§ Provided text:

╭──

About the Book: “Georgia Banks-Martin walks us through an art gallery. We view art, which she has processed and questioned, through her lens: Lawrence, Monet, Van Gogh, Beardon, Sargent, Degas, to name a few of the artists. She challenges the reader to face slavery, grief, and joy, to feel the weight the South bears, to examine art across centuries for lessons. These poems revive what has been omitted in our history books-individual life stories. She uses sound, music and voice to make imagery pulse in these ekphrastic poems. In her poem “Railroad Station,” after a Jacob Lawrence: “Those leaving the towns where father and mother/labored in fields without being offered a yard of thread spun/from the cotton they pulled, have assembled./Packed: Hopes of work, three bedroom homes/water heated in water tanks, classrooms.” As memories populate her poems, so does the theme of hope permeate her book; in Death Dancing, after a Max Slevogt: “I wish memories could be buried as easily as bodies.” . . . a book to remember as you stand face to face with art.” — Julene Tripp Weaver, Author of No Father Can Save Her
Rhapsody for Lessons Learned or Remembered
Author: Georgia Ann Banks-Martin
Published by: Plain View Press (Novemeber 1st, 2010)

╰──

§ Entries shown:

╭──

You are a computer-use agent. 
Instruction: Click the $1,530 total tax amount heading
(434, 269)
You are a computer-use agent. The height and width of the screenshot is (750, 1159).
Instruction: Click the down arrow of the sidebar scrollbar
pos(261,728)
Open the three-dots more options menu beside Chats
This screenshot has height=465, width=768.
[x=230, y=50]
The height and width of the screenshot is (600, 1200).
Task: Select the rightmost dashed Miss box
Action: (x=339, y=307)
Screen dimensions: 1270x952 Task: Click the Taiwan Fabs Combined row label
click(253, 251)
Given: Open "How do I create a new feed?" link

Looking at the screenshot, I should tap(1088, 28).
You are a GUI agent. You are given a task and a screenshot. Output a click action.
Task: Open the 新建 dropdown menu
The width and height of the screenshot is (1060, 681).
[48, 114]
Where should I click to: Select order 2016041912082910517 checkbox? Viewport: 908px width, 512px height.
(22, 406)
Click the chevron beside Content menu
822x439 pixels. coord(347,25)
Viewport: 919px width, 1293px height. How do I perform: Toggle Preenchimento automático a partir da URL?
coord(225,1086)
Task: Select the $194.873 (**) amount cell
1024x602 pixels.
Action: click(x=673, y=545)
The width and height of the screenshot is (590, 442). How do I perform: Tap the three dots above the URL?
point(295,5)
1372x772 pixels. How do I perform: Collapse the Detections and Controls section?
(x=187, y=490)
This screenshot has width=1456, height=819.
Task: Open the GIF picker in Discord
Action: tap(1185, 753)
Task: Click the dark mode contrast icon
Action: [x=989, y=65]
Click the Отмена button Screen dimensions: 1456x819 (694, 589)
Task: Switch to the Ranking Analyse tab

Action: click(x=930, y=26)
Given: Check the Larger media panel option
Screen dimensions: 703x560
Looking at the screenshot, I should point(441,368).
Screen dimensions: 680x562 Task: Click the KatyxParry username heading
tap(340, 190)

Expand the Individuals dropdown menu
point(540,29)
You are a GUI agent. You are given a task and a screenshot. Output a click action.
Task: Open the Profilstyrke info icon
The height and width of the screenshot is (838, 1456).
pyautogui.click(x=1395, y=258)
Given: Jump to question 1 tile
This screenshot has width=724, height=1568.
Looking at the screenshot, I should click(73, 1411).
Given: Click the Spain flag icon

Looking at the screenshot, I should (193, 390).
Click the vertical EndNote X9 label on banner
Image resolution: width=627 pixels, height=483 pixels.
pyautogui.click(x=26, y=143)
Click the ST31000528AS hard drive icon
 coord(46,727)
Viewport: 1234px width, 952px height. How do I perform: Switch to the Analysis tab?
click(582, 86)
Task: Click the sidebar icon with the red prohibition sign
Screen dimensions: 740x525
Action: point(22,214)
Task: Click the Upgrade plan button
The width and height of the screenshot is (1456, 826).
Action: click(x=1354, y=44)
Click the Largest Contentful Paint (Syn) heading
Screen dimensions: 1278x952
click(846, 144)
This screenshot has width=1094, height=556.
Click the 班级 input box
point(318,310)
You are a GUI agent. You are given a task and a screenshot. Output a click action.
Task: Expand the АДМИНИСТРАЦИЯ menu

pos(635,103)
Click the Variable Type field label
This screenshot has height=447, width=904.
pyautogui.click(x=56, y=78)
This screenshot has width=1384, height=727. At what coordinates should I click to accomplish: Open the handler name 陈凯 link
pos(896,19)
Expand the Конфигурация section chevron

╰──

According to the book description above, which press published Rhapsody for Lessons Learned or Remembered?

§ Task response: Plain View Press